Metformin attenuates PM2.5-induced oxidative stress by inhibiting the AhR/CYP1A1 pathway in proximal renal tubular epithelial cells.

Abstract

The harmful effects of PM_2.5 on human health, including an increased risk of chronic kidney disease (CKD), have raised a lot of attention, but the underlying mechanisms are unclear. We used the Shanghai Meteorological and Environmental Animal Exposure System (Shanghai-METAS) to simulate the inhalation of PM_2.5 in the real environment and established an animal model by exposing C57BL/6 mice to filtered air (FA) and Particulate Matter (PM_2.5) for 8 weeks. PM_2.5 impaired the renal function of the mice, and the renal tubules underwent destructive changes. Analysis of NHANES data showed a correlation between reduced kidney function and higher blood levels of PM_2.5 components, polychlorinated biphenyls (PCBs) and dioxins, which are Aryl hydrocarbon Receptor (AhR) ligands.
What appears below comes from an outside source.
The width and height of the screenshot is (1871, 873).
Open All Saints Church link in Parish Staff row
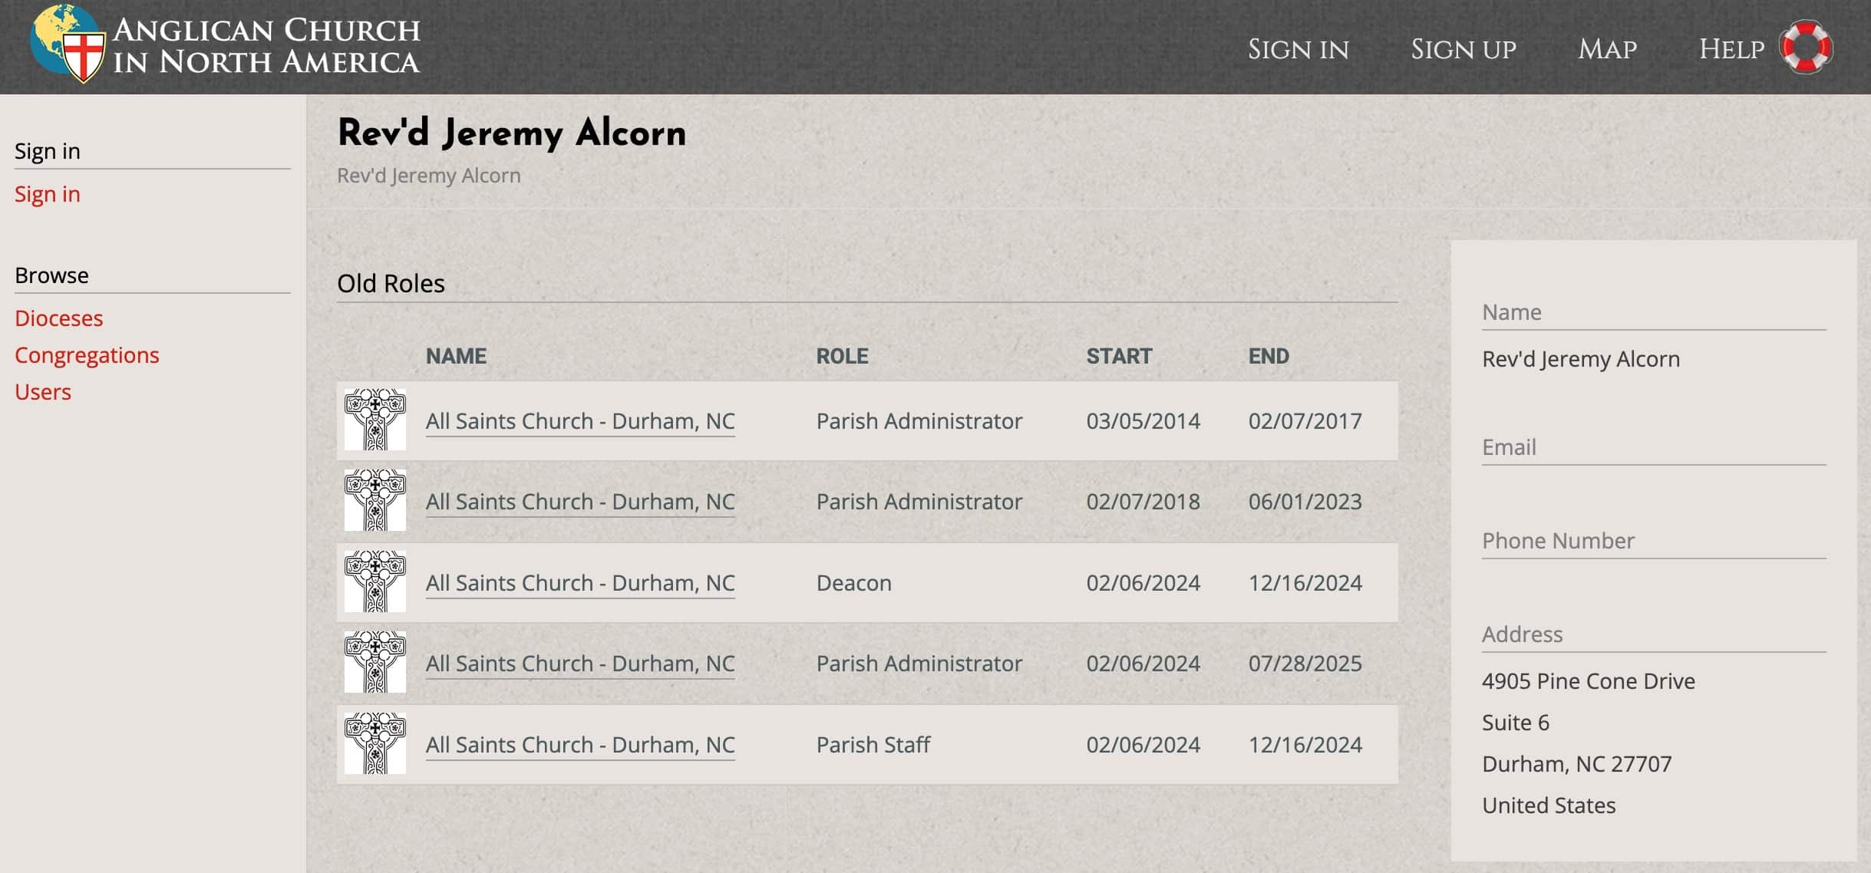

PM_2.5 exposure induced higher levels of AhR and CYP1A1 and oxidative stress as evidenced by the higher levels of ROS, MDA, and GSSG in kidneys of mice. PM_2.5 exposure led to AhR overexpression and nuclear translocation in proximal renal tubular epithelial cells. Inhibition of AhR reduced CYP1A1 expression and PM_2.5-increased levels of ROS, MDA and GSSG. Our study suggested metformin can mitigate PM_2.5-induced oxidative stress by inhibiting the AhR/CYP1A1 pathway. These findings illuminated the role of AhR/CYP1A1 pathway in PM_2.5-induced kidney injury and the protective effect of metformin on PM_2.5-induced cellular damage, offering new insights for air pollution-related renal diseases.